12
feb. 2014
Cuando era pequeño iba a pintar con mi hermano a un estudio situado en el centro de Madrid. Nuestra profesora era especialista en encontrar tréboles de cuatro hojas. Nos contaba cómo iba al Parque del Retiro y rápidamente se hacía con numerosos tréboles de los buenos, de los que dan suerte. Lo hacía gracias a su desarrollada capacidad de observación, fruto de pasar tantas horas trabajando con la mirada poseía una gran habilidad para encontrar objetos discordantes en un entorno concreto. Los elementos diferentes llamaban rápidamente su atención con solo un vistazo.
En la naturaleza salvaje, apenas tocada por la mano del hombre o incluso virgen, el fenómeno se repite en ocasiones. Las notas discordantes llaman la atención rápidamente. El efecto del hombre en el paisaje es evidente aunque su huella sea pequeña. Una boya naranja en mitad de una enorme bahía repleta de vida, pingüinos, petreles, elefantes marinos, focas, y de repente una boya naranja. Pequeña pero perceptible desde la lejanía y no solo por el color sino por su forma perfecta, por su falta de aleatoriedad. El otro día fuimos a trabajar a Sally Rocks, una bella playa a la que se llega tras un suave descenso en moto de nieve por un glaciar que muere en sus aguas. La nieve caía y el paisaje apenas era visible. Desde lejos comenzaba a dibujarse la playa y algunos animales empezaban a hacerse visibles. Por encima de todos ellos una perfecta bombona de butano de dimensiones no muy grandes se apreciaba desde la lejanía. Y no por su tamaño. Su forma chirriaba entre las piedras de la playa. Inevitable intentar imaginar su origen.
Española no era. El año pasado paseando por la Península Byers me topé con una enorme boya blanca, era casi más grande que yo. Su presencia se antojaba irreal, colocada por un gigante centenares de metros en el interior de la isla. En el mismo Byers me encontraba un día observando una colonia de elefantes marinos desde lo alto de un acantilado de basalto cuando una elefanta llamó mi atención. Llevaba un artilugio de seguimiento satelital colocado en la cabeza: un casco grande y feo sobre su cráneo. Otra vez la manaza del hombre.
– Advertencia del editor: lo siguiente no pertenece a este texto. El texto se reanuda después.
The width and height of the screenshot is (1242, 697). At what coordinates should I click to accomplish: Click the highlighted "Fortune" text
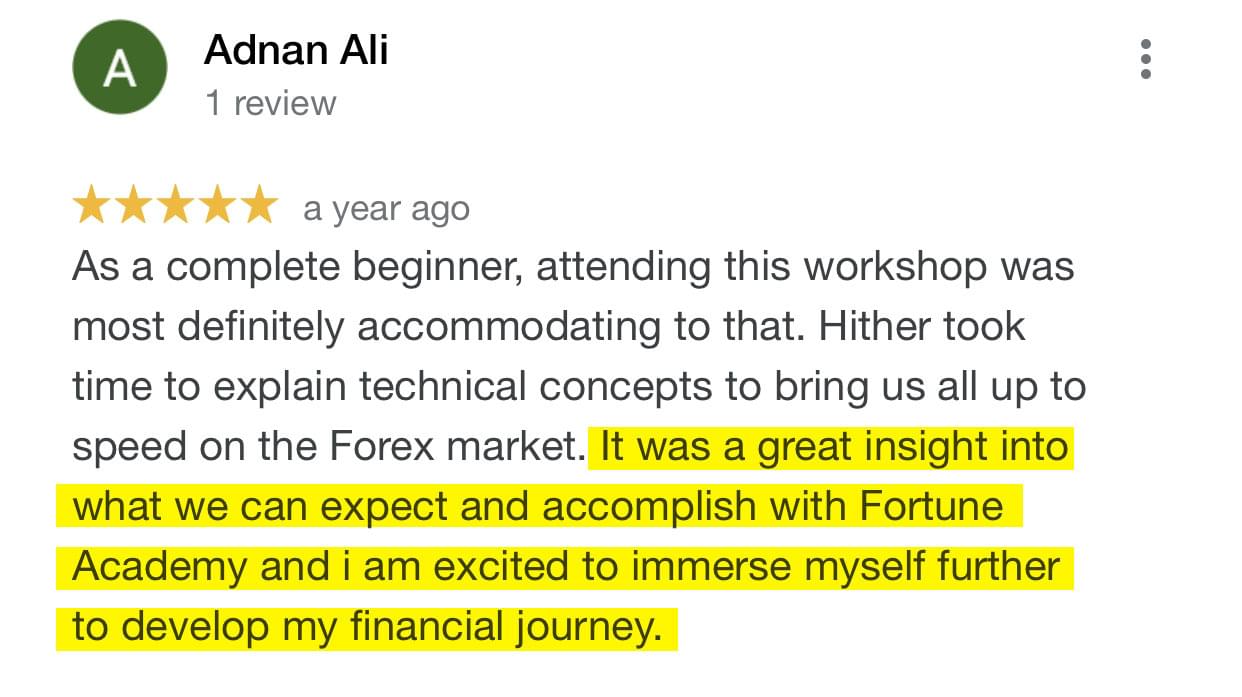931,507
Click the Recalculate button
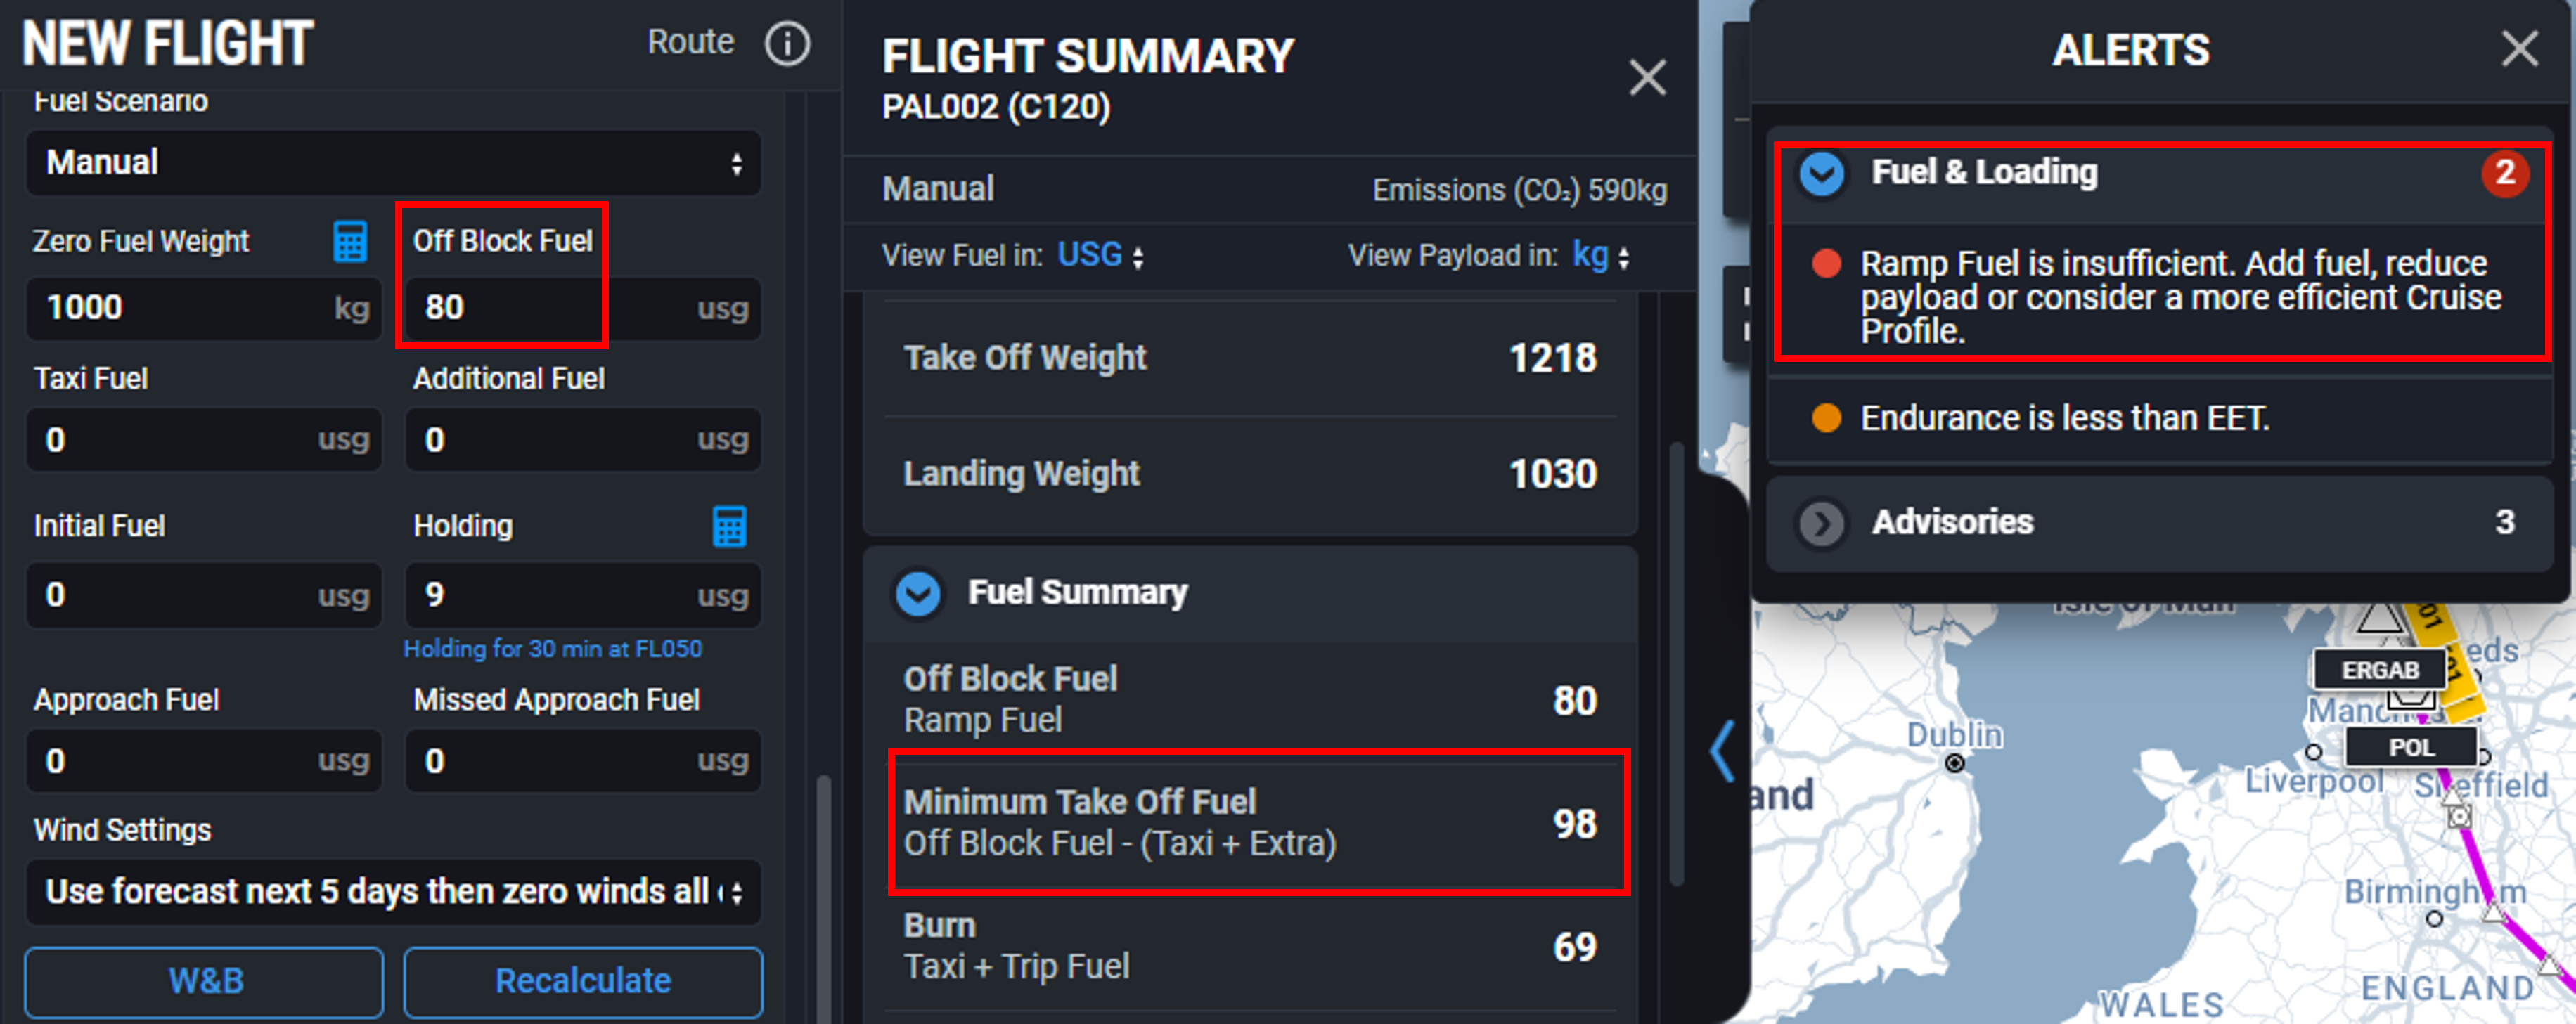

Dentro del reino animal también encontramos ejemplos chirriantes entre los propios animales. En la pingüinera de Bahía Falsa habitan centenares de pingüinos de la especie barbijo, la más habitual en estas zonas. Con un rápido vistazo la nota discordante saltaba a la vista: un pingüino macaroni, único y solitario se paseaba por la colonia más perdido que Paco Martínez Soria en Nueva York. Su plumas de colores tan característicos alrededor del pico rojo contrastaban con la línea negra que el pingüino barbijo, mucho más pequeño, tiene dibujada alrededor del pico del mismo color. El ave daba vueltas de lado a lado buscando, imagino, algún colega. Así pasó meses hasta que le perdimos la pista. Quiero pensar que encontró a los suyos, algo casi imposible en estas latitudes.
En nuestra base también hay algún elemento discordante. Entre la vajilla uniforme y ordenada que usamos desde hace años ha cobrado fuerza y protagonismo en esta campaña un porrón de formas redondeadas. Su origen no está claro. No es un porrón especial ni tampoco está hecho a mano, no ha salido de los pulmones de un artesano cristalero. No. Es un porrón de batalla. Que invita a empinar el codo, a tomar cerveza fría mezclada con limón aunque fuera haga una sensación térmica de menos veinte. El porrón se ha puesto de moda este año en Isla Livington. El pasado domingo aprovechábamos la salida del sol tras varios días de mal tiempo tomando un aperitivo al aire libre en medio de nuestra base en obras. Perdidos en la Antártida un grupo de hombres y mujeres tomaban jamón serrano con pan untado en tomate y chorros de cerveza caían en sus bocas bajo un sol que hacía sus esfuerzos por calentar. Eso también era una nota discordante, como de verano interminable frente a la playa en una tarde sin fin a orillas del Mediterráneo. Pero en la Antártida.